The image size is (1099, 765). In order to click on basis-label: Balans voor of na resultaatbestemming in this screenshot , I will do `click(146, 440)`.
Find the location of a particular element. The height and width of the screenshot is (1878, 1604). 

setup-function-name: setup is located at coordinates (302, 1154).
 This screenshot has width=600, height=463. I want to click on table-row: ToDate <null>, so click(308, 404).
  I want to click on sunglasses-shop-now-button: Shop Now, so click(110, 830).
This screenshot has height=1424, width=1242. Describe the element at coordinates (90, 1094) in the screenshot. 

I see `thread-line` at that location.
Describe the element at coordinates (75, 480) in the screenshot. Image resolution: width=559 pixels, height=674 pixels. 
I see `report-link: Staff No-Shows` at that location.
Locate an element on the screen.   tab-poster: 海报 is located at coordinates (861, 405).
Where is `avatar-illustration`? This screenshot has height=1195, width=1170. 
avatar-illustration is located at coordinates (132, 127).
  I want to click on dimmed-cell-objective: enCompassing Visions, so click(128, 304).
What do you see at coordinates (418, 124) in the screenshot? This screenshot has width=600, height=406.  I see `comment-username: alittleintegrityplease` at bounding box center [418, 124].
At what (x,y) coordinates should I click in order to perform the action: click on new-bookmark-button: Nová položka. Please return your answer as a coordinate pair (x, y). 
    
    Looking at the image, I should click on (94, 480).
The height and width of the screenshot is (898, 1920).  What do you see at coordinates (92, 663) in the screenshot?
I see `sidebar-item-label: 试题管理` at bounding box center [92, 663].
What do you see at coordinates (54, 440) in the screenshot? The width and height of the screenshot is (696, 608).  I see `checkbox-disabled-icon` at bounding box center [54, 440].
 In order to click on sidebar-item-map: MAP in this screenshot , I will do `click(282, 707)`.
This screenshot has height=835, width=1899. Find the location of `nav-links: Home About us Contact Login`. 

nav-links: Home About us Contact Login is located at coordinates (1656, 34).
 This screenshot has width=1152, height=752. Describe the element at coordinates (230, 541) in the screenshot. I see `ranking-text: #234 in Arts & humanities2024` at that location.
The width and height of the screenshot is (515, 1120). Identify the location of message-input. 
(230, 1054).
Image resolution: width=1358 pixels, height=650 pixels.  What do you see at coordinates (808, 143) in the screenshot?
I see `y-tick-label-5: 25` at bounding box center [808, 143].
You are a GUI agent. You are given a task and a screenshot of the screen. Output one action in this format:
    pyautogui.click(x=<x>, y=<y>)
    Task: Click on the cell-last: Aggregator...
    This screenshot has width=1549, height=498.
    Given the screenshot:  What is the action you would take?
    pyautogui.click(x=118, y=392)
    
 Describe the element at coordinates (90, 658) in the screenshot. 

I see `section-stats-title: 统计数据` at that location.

-------

Reproduce all of the records above word for word, leaving nothing out.

Expected output
The image size is (1099, 765). In order to click on basis-label: Balans voor of na resultaatbestemming in this screenshot , I will do `click(146, 440)`.
Find the location of a particular element. The height and width of the screenshot is (1878, 1604). 

setup-function-name: setup is located at coordinates (302, 1154).
 This screenshot has width=600, height=463. I want to click on table-row: ToDate <null>, so click(308, 404).
  I want to click on sunglasses-shop-now-button: Shop Now, so click(110, 830).
This screenshot has height=1424, width=1242. Describe the element at coordinates (90, 1094) in the screenshot. 

I see `thread-line` at that location.
Describe the element at coordinates (75, 480) in the screenshot. Image resolution: width=559 pixels, height=674 pixels. 
I see `report-link: Staff No-Shows` at that location.
Locate an element on the screen.   tab-poster: 海报 is located at coordinates (861, 405).
Where is `avatar-illustration`? This screenshot has height=1195, width=1170. 
avatar-illustration is located at coordinates (132, 127).
  I want to click on dimmed-cell-objective: enCompassing Visions, so click(128, 304).
What do you see at coordinates (418, 124) in the screenshot? This screenshot has width=600, height=406.  I see `comment-username: alittleintegrityplease` at bounding box center [418, 124].
At what (x,y) coordinates should I click in order to perform the action: click on new-bookmark-button: Nová položka. Please return your answer as a coordinate pair (x, y). 
    
    Looking at the image, I should click on (94, 480).
The height and width of the screenshot is (898, 1920).  What do you see at coordinates (92, 663) in the screenshot?
I see `sidebar-item-label: 试题管理` at bounding box center [92, 663].
What do you see at coordinates (54, 440) in the screenshot? The width and height of the screenshot is (696, 608).  I see `checkbox-disabled-icon` at bounding box center [54, 440].
 In order to click on sidebar-item-map: MAP in this screenshot , I will do `click(282, 707)`.
This screenshot has height=835, width=1899. Find the location of `nav-links: Home About us Contact Login`. 

nav-links: Home About us Contact Login is located at coordinates (1656, 34).
 This screenshot has width=1152, height=752. Describe the element at coordinates (230, 541) in the screenshot. I see `ranking-text: #234 in Arts & humanities2024` at that location.
The width and height of the screenshot is (515, 1120). Identify the location of message-input. 
(230, 1054).
Image resolution: width=1358 pixels, height=650 pixels.  What do you see at coordinates (808, 143) in the screenshot?
I see `y-tick-label-5: 25` at bounding box center [808, 143].
You are a GUI agent. You are given a task and a screenshot of the screen. Output one action in this format:
    pyautogui.click(x=<x>, y=<y>)
    Task: Click on the cell-last: Aggregator...
    This screenshot has width=1549, height=498.
    Given the screenshot:  What is the action you would take?
    pyautogui.click(x=118, y=392)
    
 Describe the element at coordinates (90, 658) in the screenshot. 

I see `section-stats-title: 统计数据` at that location.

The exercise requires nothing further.